I remember taking my noble friend to Bletchley. A few years ago, she will remember, I was asked to take there a group from the All-Party Parliamentary Arts and Heritage Group. We had a bus load of Members of this House and of another place and went to see the manor and the huts. The company included not only my noble friend Lady Trumpington but the son of Viscount Montgomery of Alamein and Countess Mountbatten of Burma. It was a real historic day. Of all the buildings that the all-party group has visited over the years, every one is more distinguished architecturally than the house at Bletchley. We saw huts that would never enter the heritage league but we came away united in the realisation that we had seen something of imperishable worth that was truly part of our national heritage, because the work that was done there helped to preserve our national heritage of freedom and democracy at a dark time. I very much hope that young people going there will realise just what was done by a number of extraordinary people, led by Alan Turing but including my noble friend—our noble friend—Lady Trumpington and so many others, such as the mother of my noble friend Lord Astor.

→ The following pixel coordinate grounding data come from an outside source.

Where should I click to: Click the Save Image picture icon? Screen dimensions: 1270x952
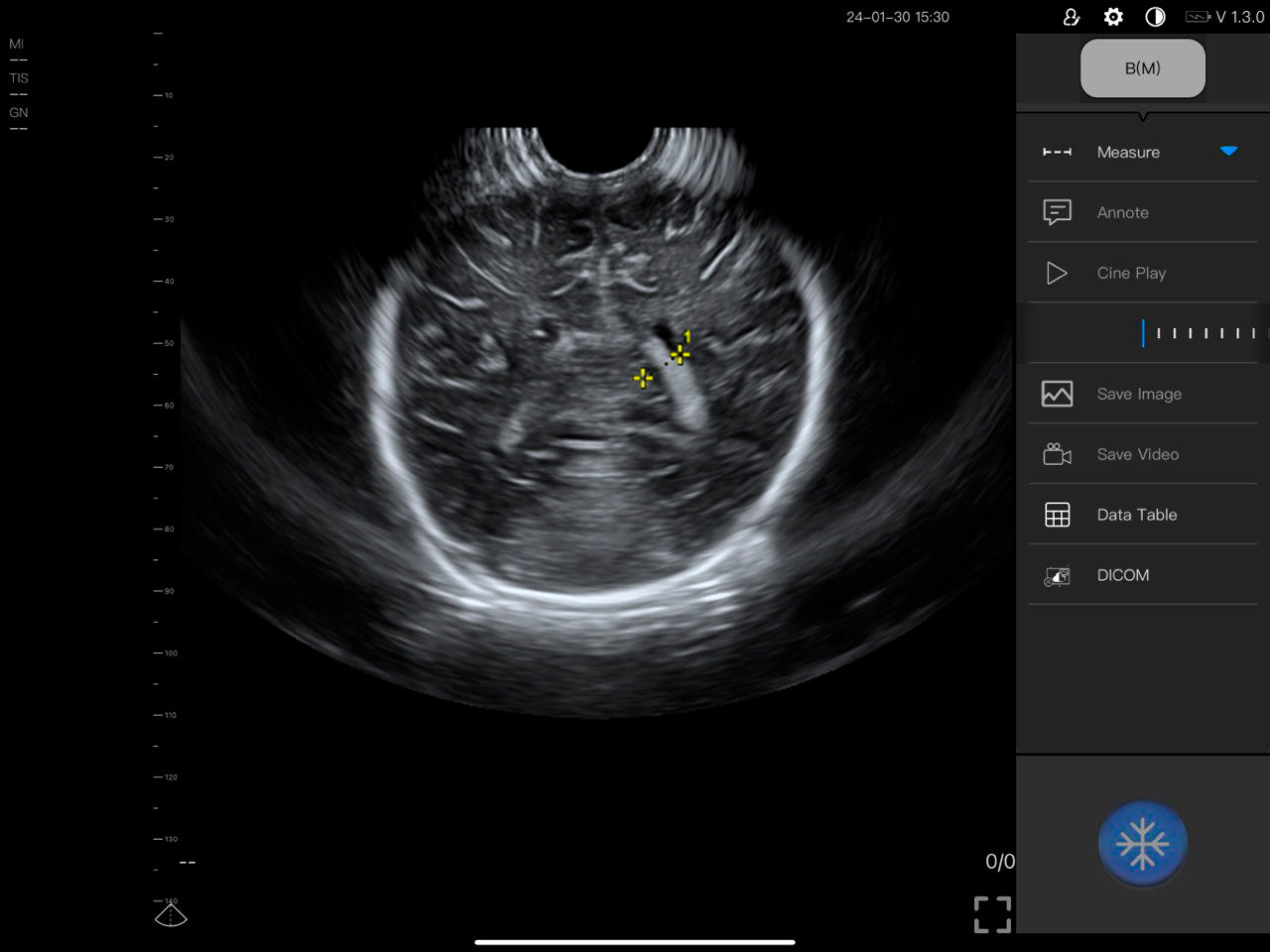[1057, 394]
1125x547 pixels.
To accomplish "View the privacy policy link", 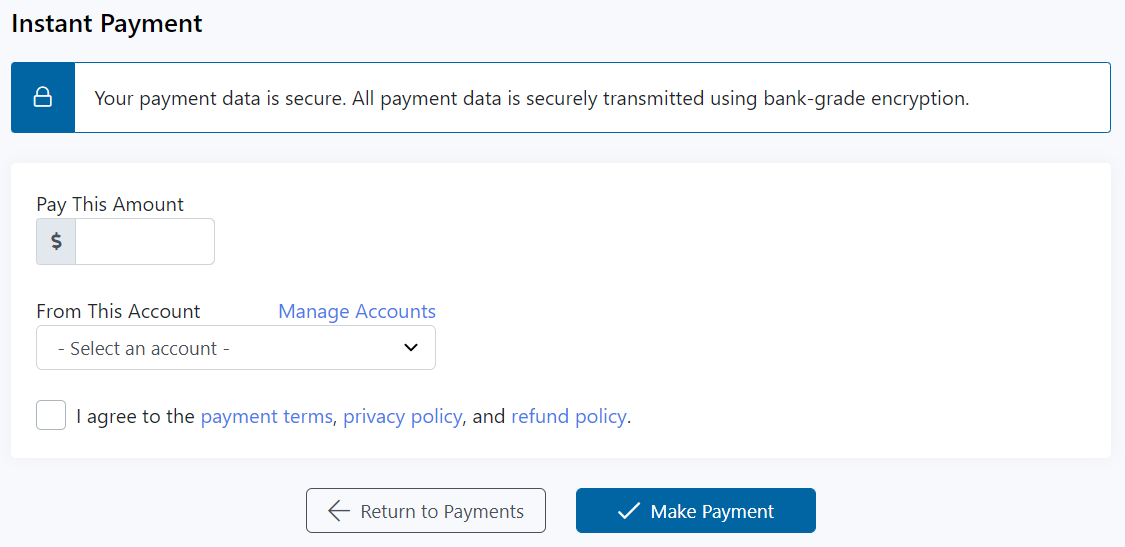I will pos(403,416).
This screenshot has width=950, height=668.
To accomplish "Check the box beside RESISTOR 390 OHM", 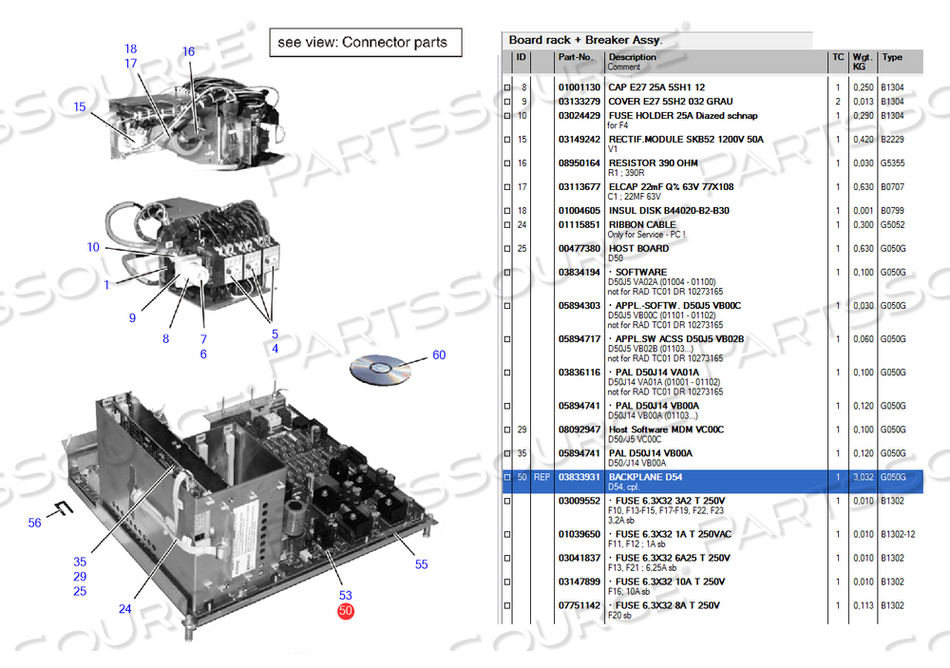I will (507, 162).
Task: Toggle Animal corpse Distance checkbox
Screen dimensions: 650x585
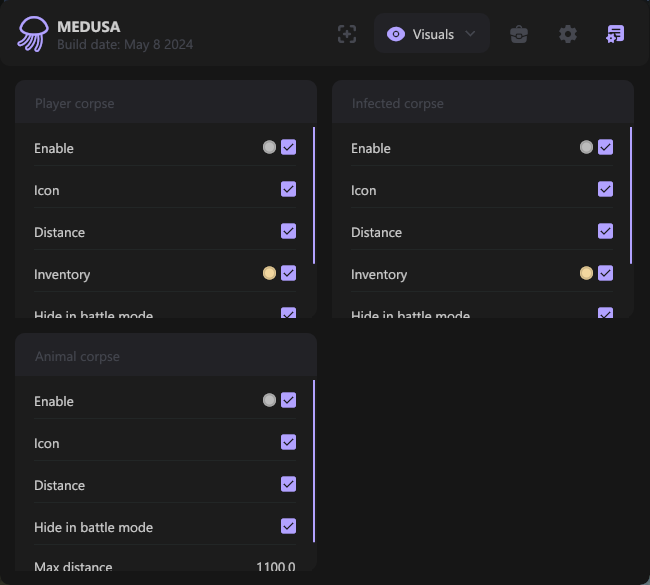Action: coord(288,484)
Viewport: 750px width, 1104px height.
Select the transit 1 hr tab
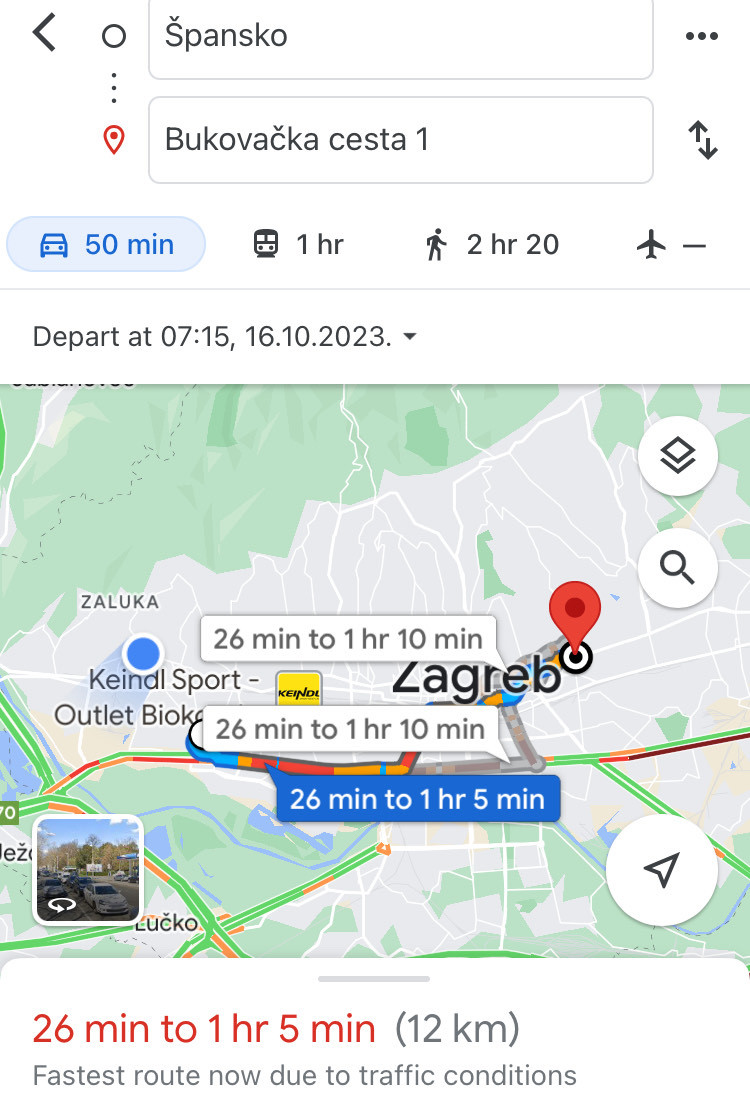298,244
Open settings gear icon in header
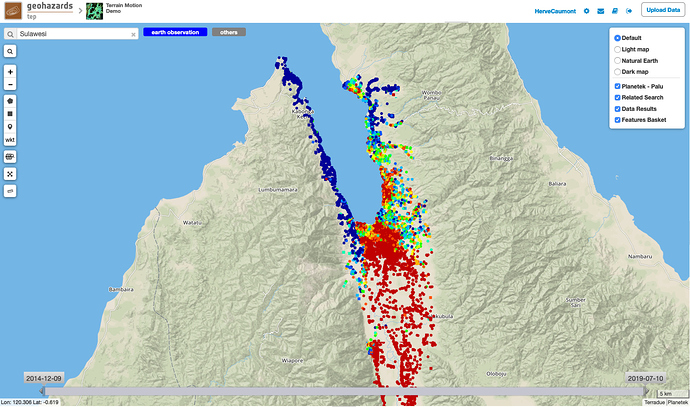 pos(587,11)
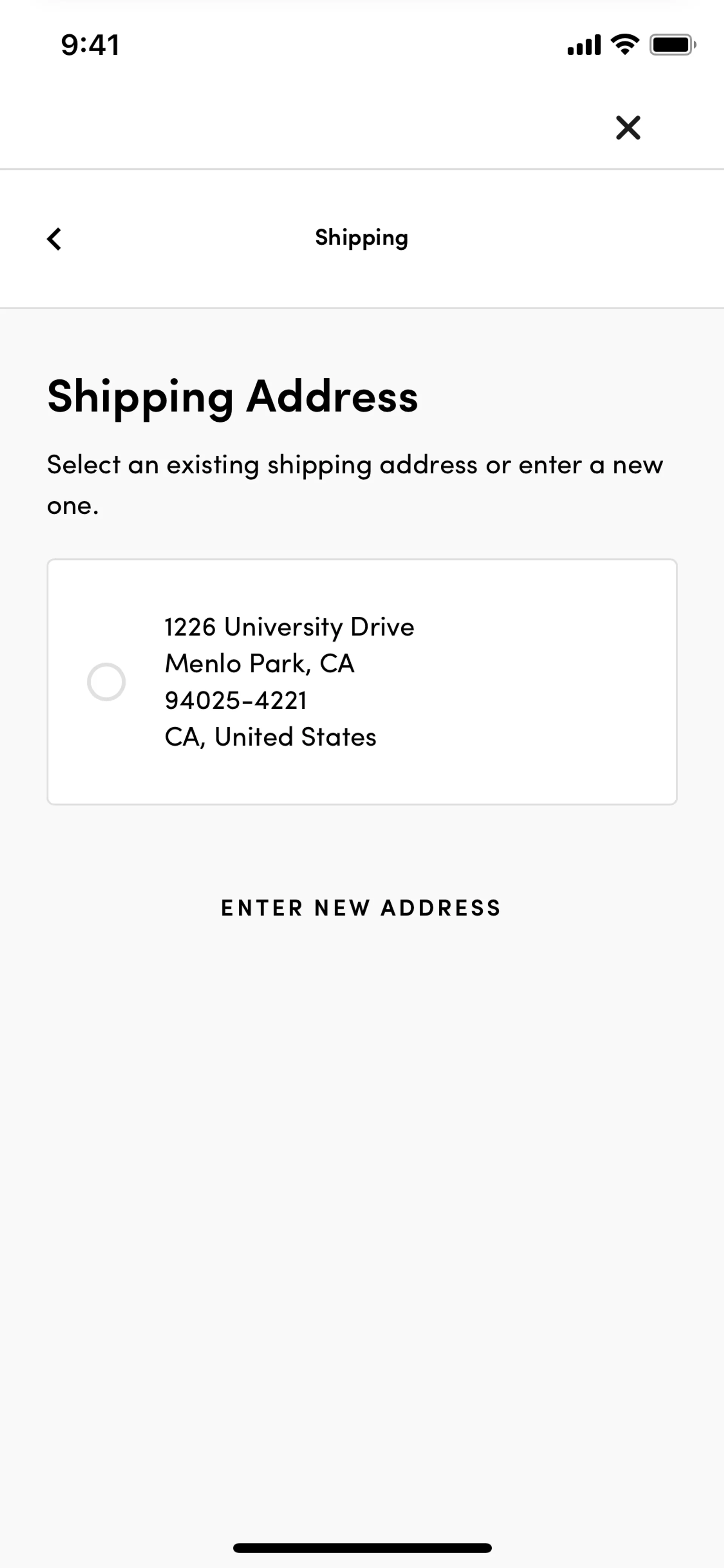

It would be very bad indeed if we allowed any disputes between individuals to confound the preservation of Bletchley Park. I have the honour to be a patron of the trust and hope that the patrons together might help to bridge any gaps that may exist. Of course it is vital to have a computing museum. As my noble friend Lord Sharkey said, it is nonsense to have disputes between two essentially worthwhile organisations confounding the realisation of both. If there is one thing that I hope the Minister will be able to say when he replies, it is that the Government are utterly determined to ensure that this part of our history, symbolised by a rather indifferent Victorian manor house and a number of huts, is preserved for future generations. These huts are every bit as important as—indeed, in many ways more important than—Captain Scott’s huts in the Antarctic, which should also be maintained. I hope that we will have a positive response from my noble friend to the debate, which was so brilliantly initiated by our noble friend Lady Trumpington.